◆ Supplied data ◆
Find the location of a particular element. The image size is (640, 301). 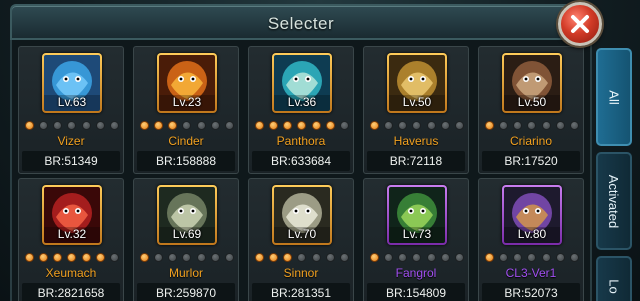

hero-card: Lv.73 Fangrol BR:154809 is located at coordinates (416, 240).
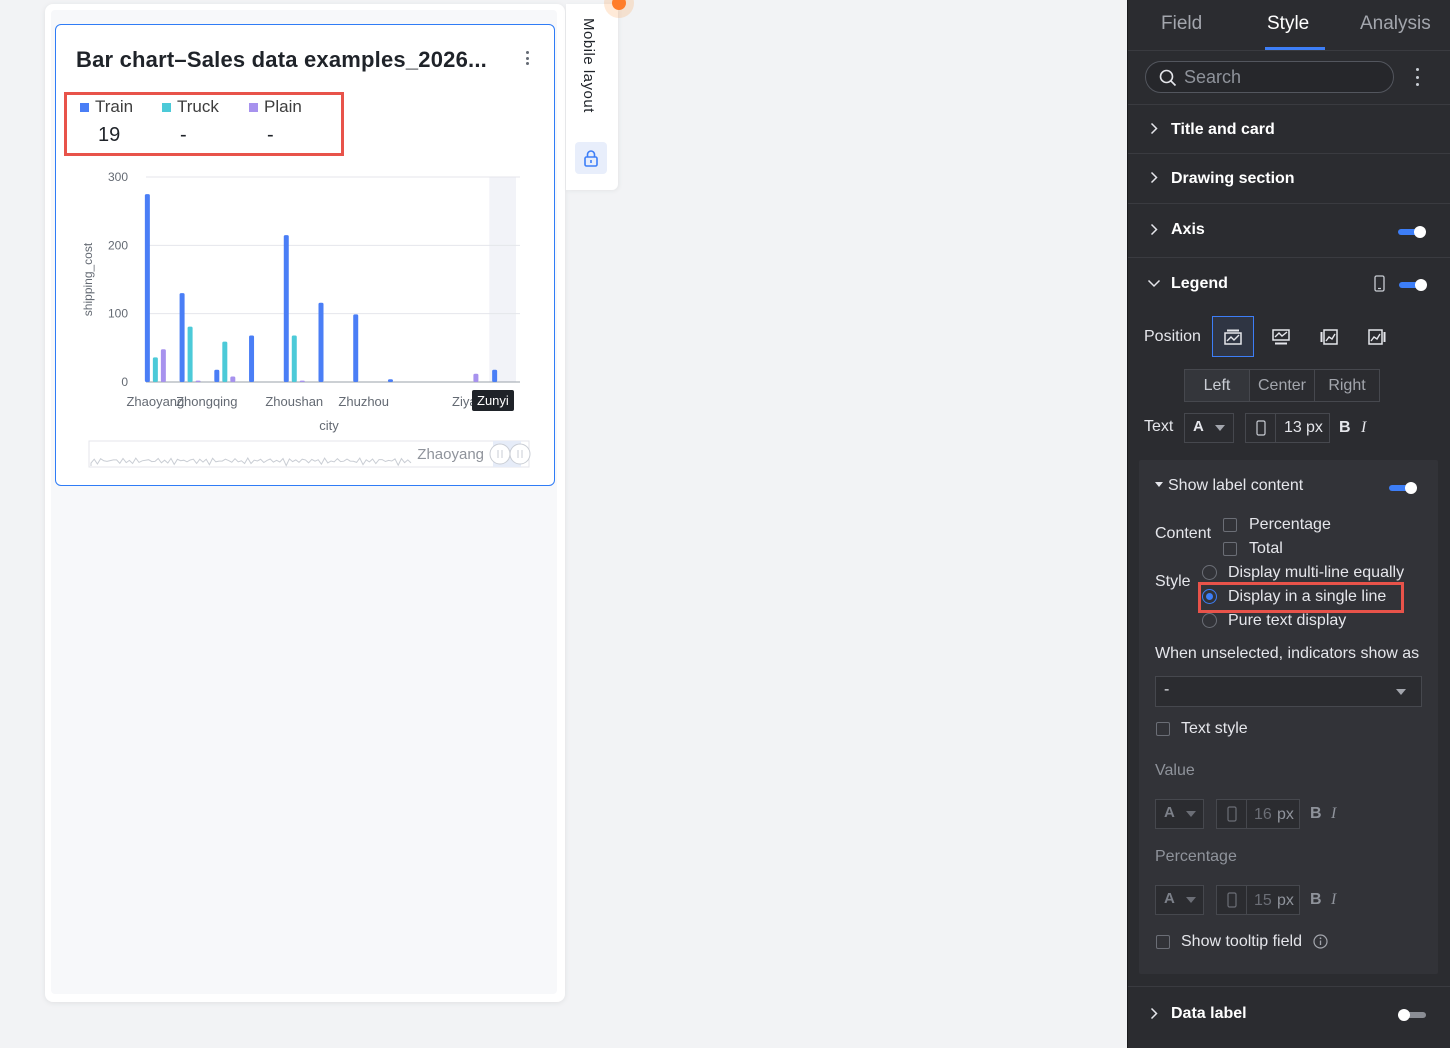 Image resolution: width=1450 pixels, height=1048 pixels. What do you see at coordinates (1288, 620) in the screenshot?
I see `style-pure-text-label: Pure text display` at bounding box center [1288, 620].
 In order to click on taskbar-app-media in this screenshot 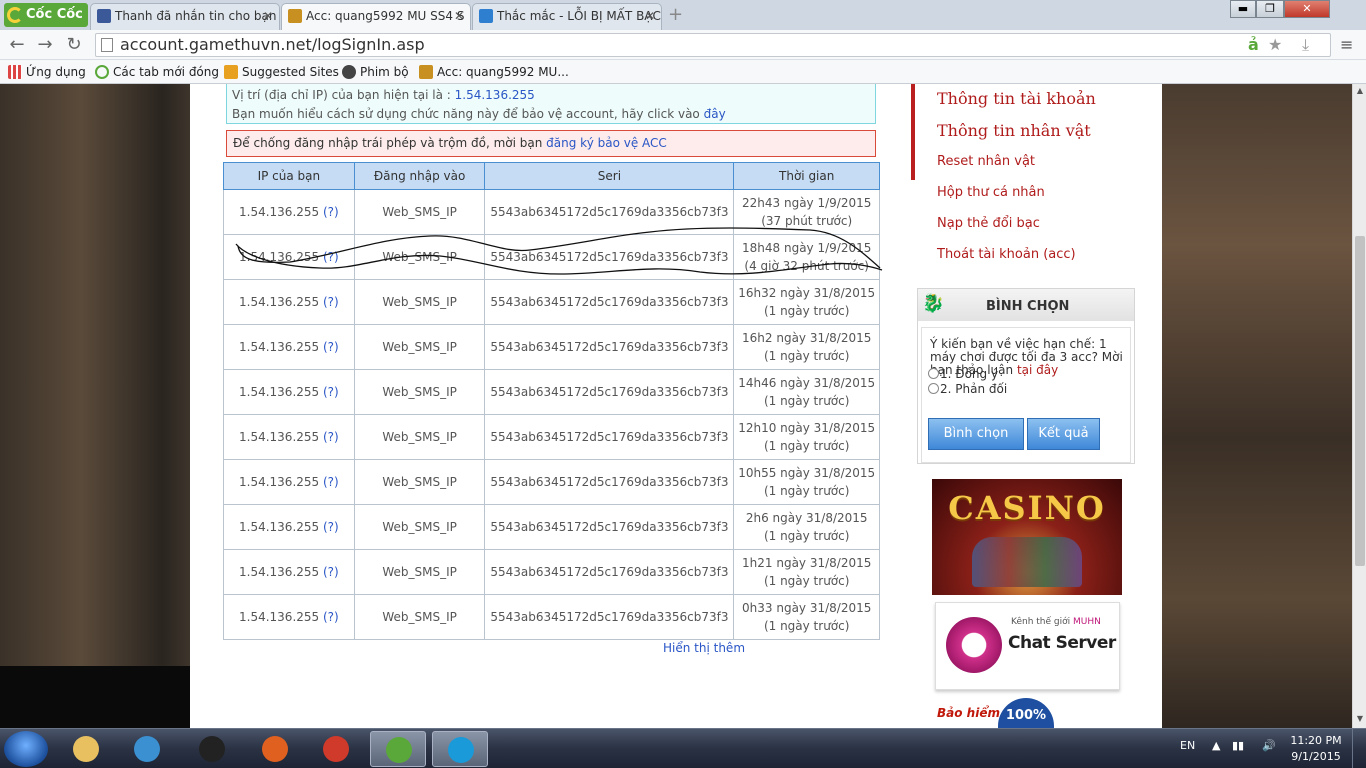, I will do `click(147, 749)`.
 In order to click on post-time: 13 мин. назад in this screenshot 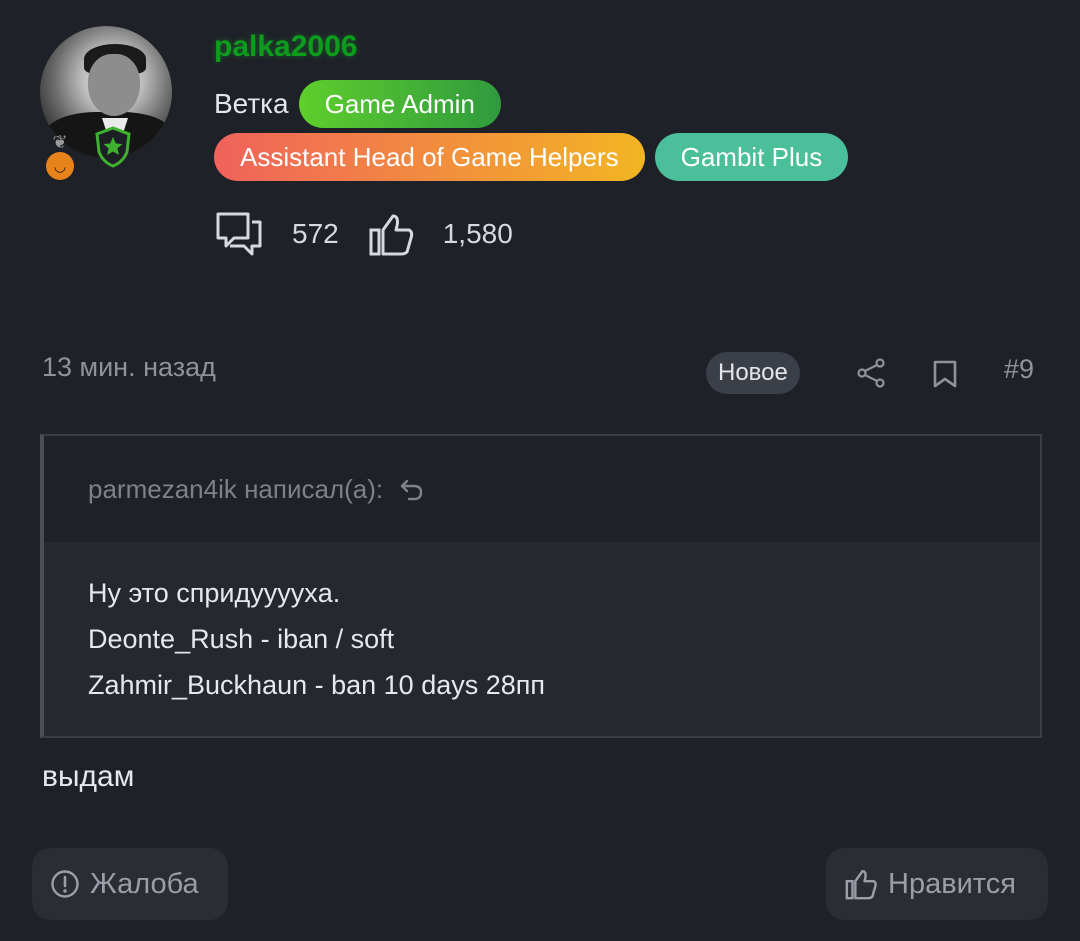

◆ Task instructions ◆
Write out the records word for word, from their first line up to and including the line that contains "center [1288, 620].". Leave the pictures out of your answer.

◆ Your response ◆
Find the location of a particular element. The image size is (640, 301). 

hero-card: Lv.73 Fangrol BR:154809 is located at coordinates (416, 240).
 Image resolution: width=1450 pixels, height=1048 pixels. What do you see at coordinates (1288, 620) in the screenshot?
I see `style-pure-text-label: Pure text display` at bounding box center [1288, 620].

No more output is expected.